_SOURCE PASSAGE_
::::::
The IPO filing also noted that without raising additional cash, Porch “will not have sufficient cash flows and liquidity to fund its planned business for the next 12 months.”

But Ehrlichman said many privately held startups are “almost always operating at less than 12 months cash.” The transaction will give Porch ample cash thanks to a $150 million PIPE — a private investment in public equity deal, which is when private investors can buy a publicly traded stock at a price below the current market value — led by Wellington Management.

In the investor presentation, Porch said it can grow its core business to generate up to $500 million in revenue in five to seven years. It outlined other revenue opportunities, including mover marketing ($200 million), insurance expansion ($400 million) and new home services ($400 million).

It’s not the first time Porch has made changes to its model. The company initially billed itself as a data-driven home services marketplace, but pivoted to a high-margin business model in 2015. “In retrospect it’s obvious, but the insight at that point was, ‘OK, people just don’t hire that many pros,’” Ehrlichman said. By providing software to home-services companies, Porch gets early access to their clients and can sell them products ranging from TV installation services to insurance.

Ehrlichman said adding verticals now is dependent on going public, so the company has “more capital and can be aggressive with M&A.” Since 2017, Porch has spent $38.2 million to acquire companies and build its platform, according to the IPO filing.

Porch is tracking 150 companies for potential M&A opportunities, and Ehrlichman said it is “deep in the negotiation phase” with seven firms representing $180 million in annual revenue.
::::::
_GIVEN INFORMATION_
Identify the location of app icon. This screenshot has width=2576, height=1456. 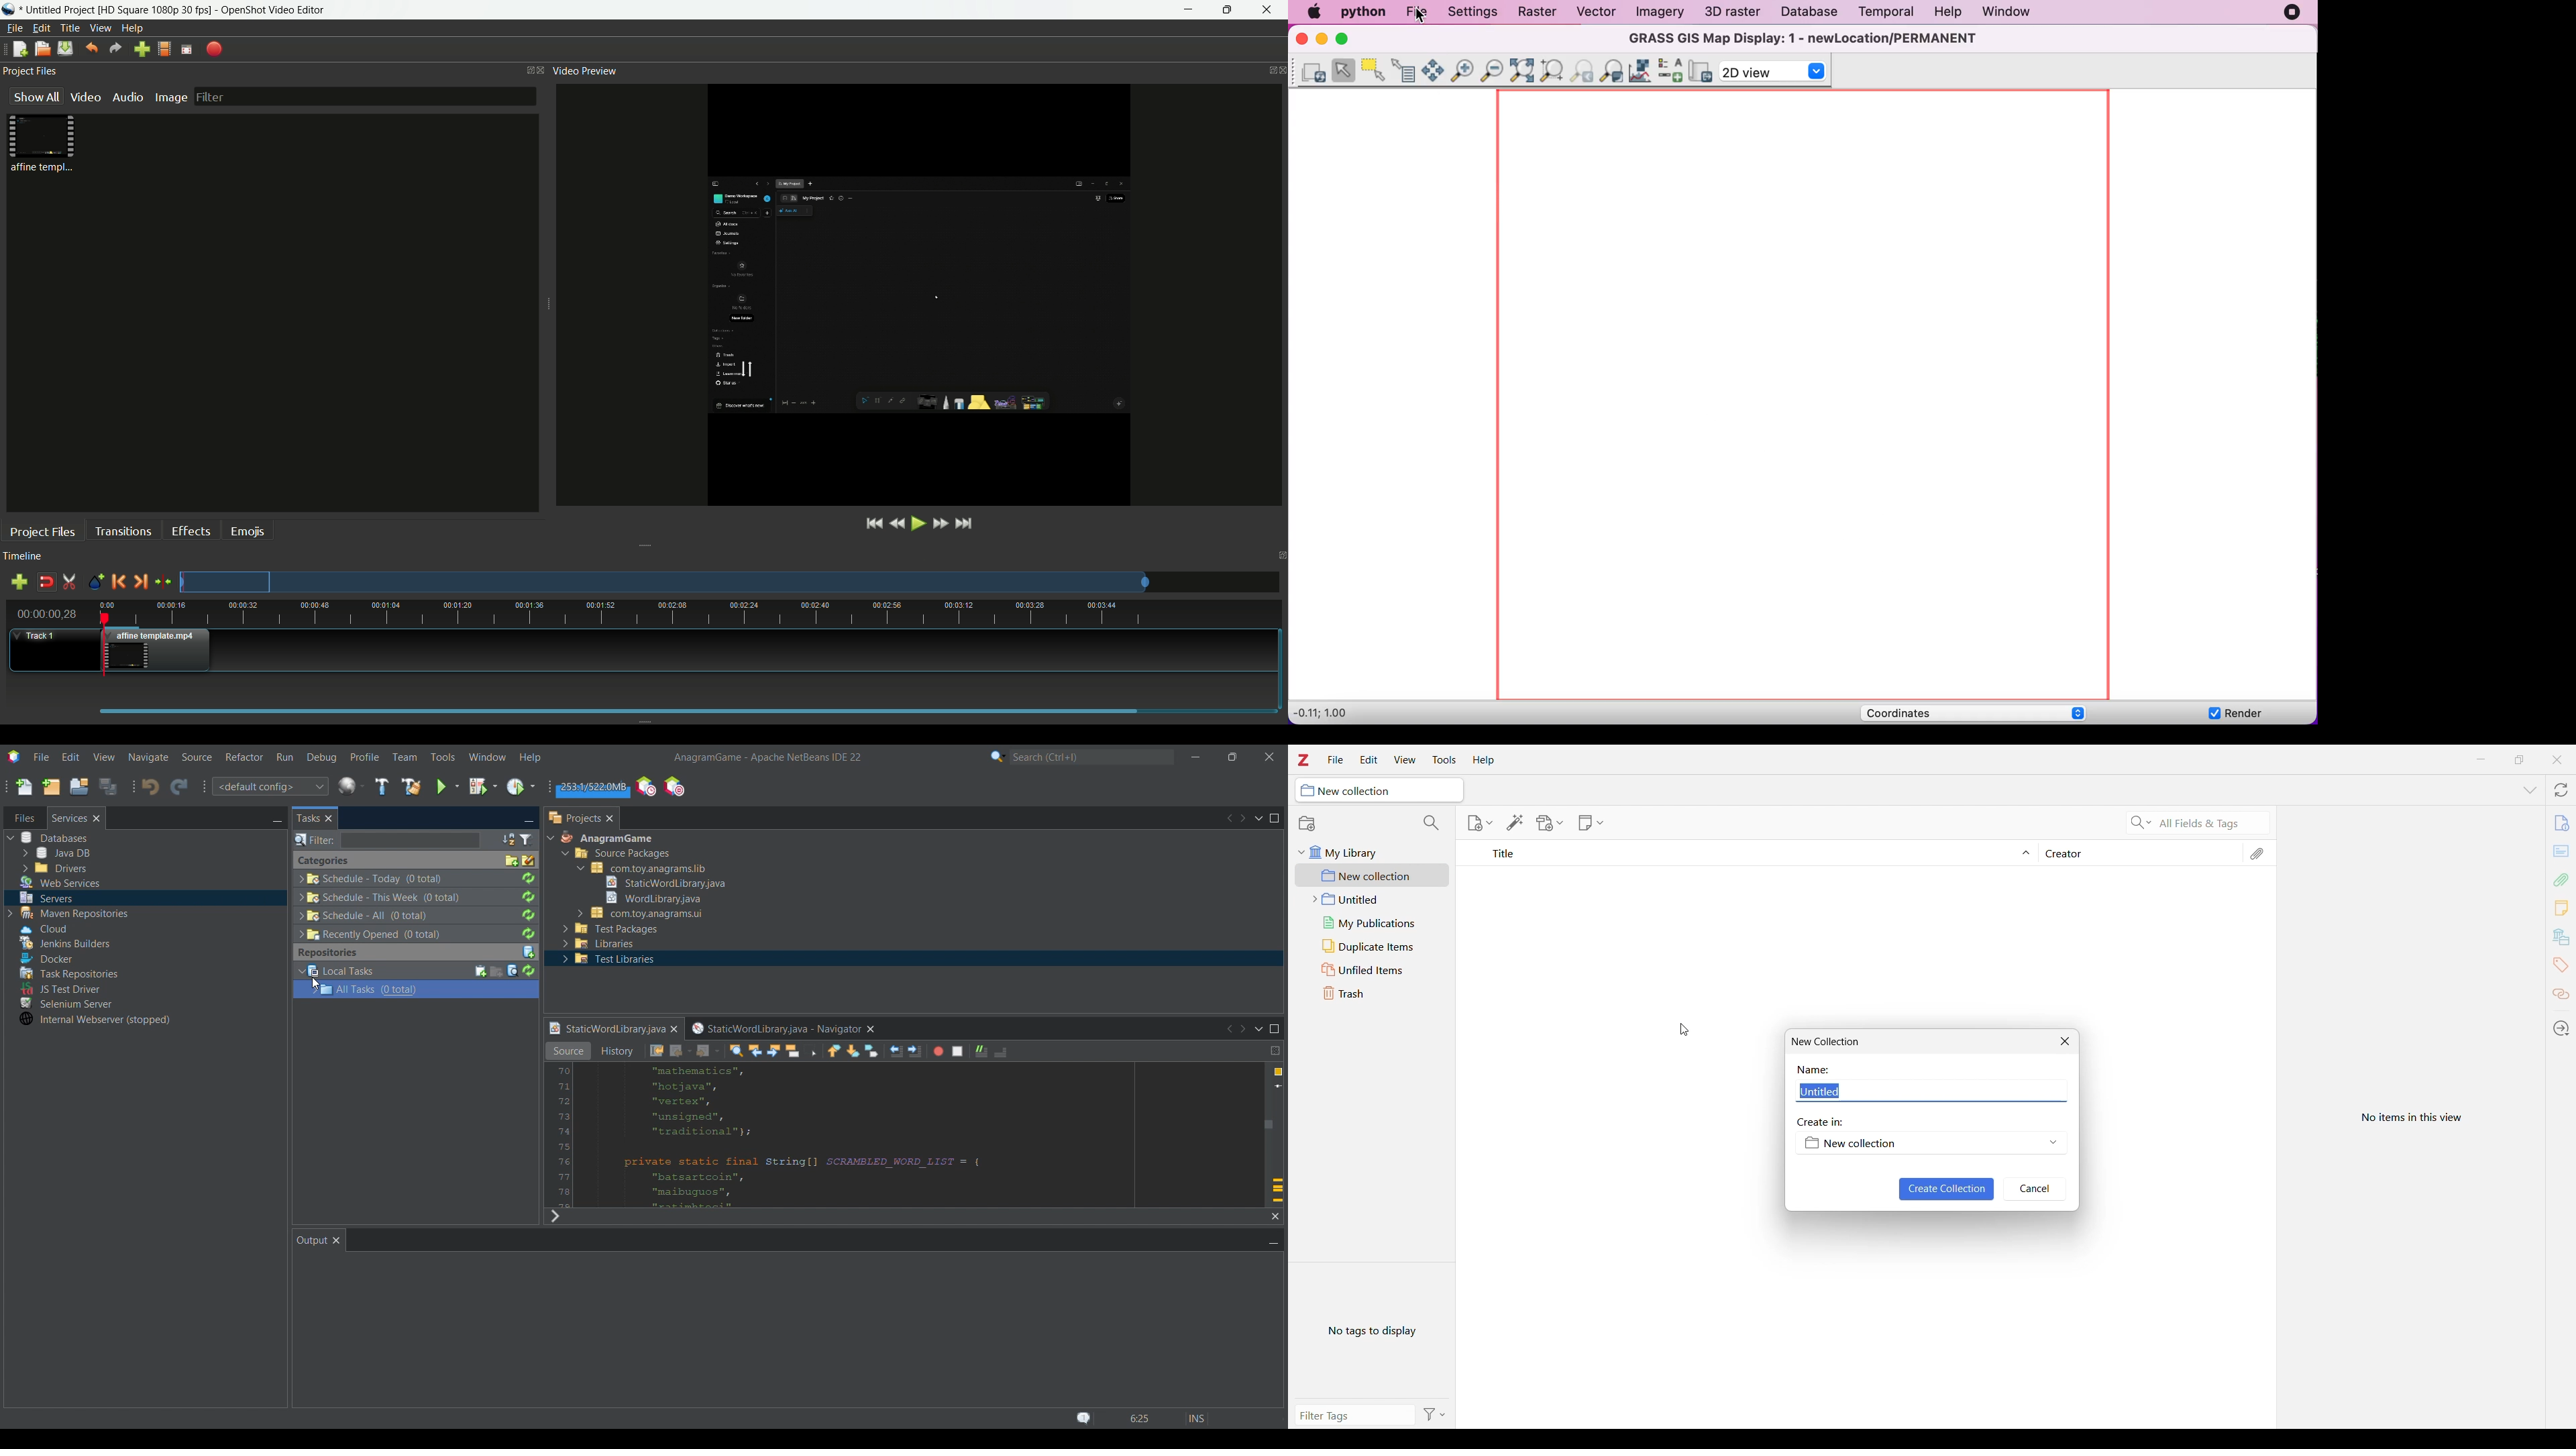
::::::
_THINGS TO DO_
[1] In the Porch passage, how much has Porch spent since 2017 to acquire companies and build its platform?
[2] Duplicate part of the Porch passage, starting at the words "But Ehrlichman said" and stopping after "services ($400 million).".

_SOLUTIONS TO EACH TASK_
[1] $38.2 million

[2]
But Ehrlichman said many privately held startups are “almost always operating at less than 12 months cash.” The transaction will give Porch ample cash thanks to a $150 million PIPE — a private investment in public equity deal, which is when private investors can buy a publicly traded stock at a price below the current market value — led by Wellington Management.

In the investor presentation, Porch said it can grow its core business to generate up to $500 million in revenue in five to seven years. It outlined other revenue opportunities, including mover marketing ($200 million), insurance expansion ($400 million) and new home services ($400 million).